** The records **
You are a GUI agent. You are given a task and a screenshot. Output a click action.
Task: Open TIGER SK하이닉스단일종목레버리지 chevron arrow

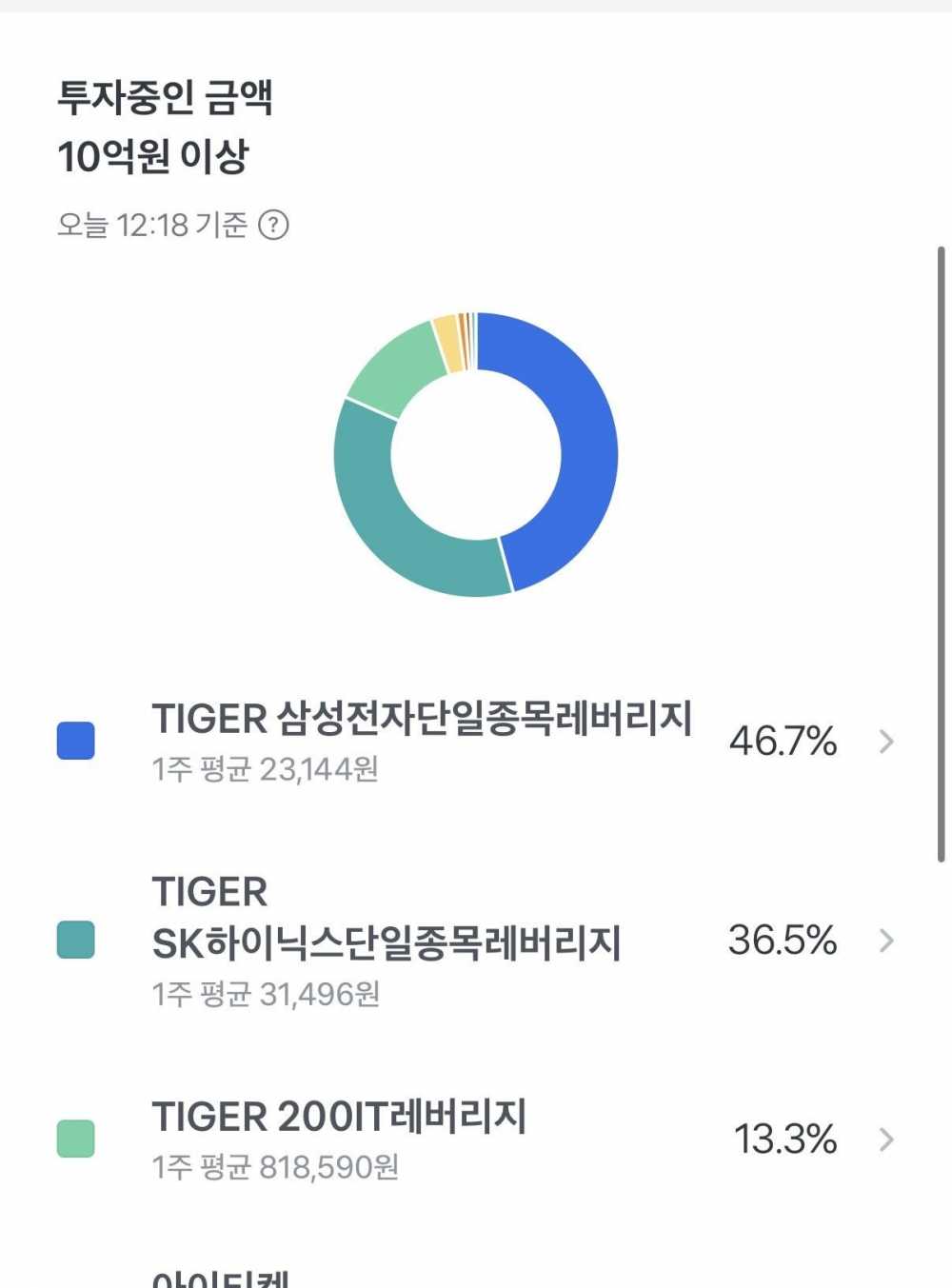886,940
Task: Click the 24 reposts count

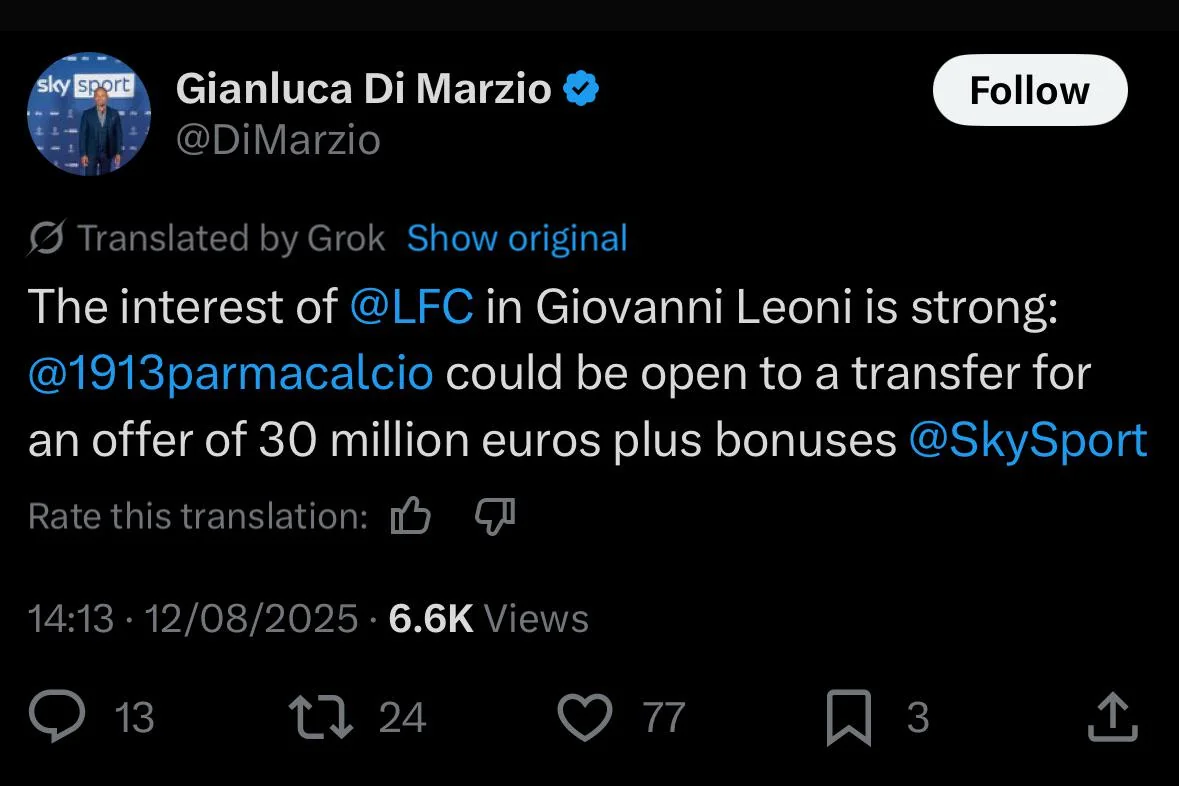Action: [402, 718]
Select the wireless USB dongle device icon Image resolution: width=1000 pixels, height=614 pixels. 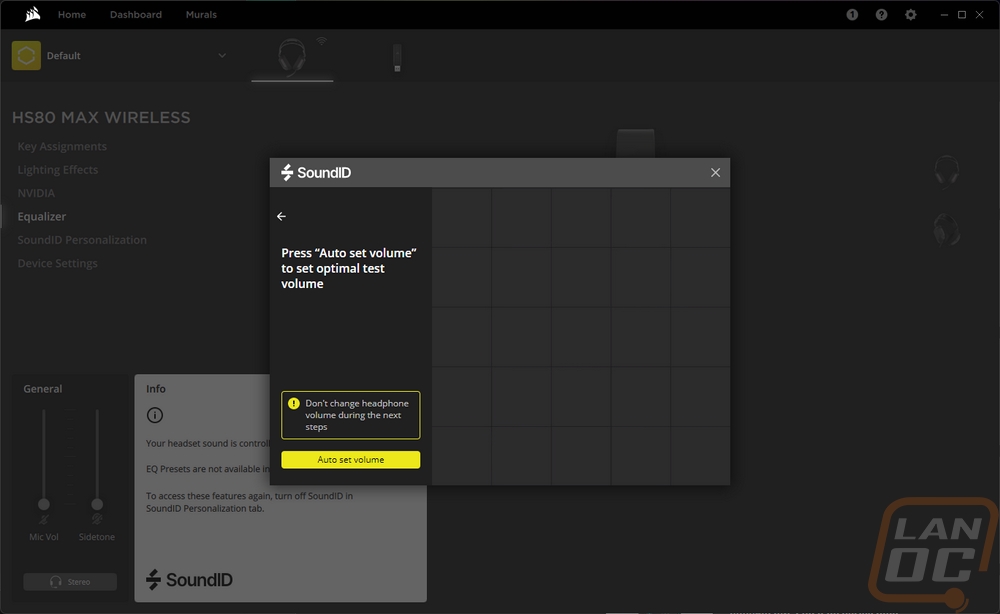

** Exercise aim **
Hand back the data above exactly, with no images.

** Solution to the problem **
You are a GUI agent. You are given a task and a screenshot. Output a click action.
Task: Open TIGER SK하이닉스단일종목레버리지 chevron arrow

886,940
Task: Click the 24 reposts count

Action: [402, 718]
Select the wireless USB dongle device icon Image resolution: width=1000 pixels, height=614 pixels. 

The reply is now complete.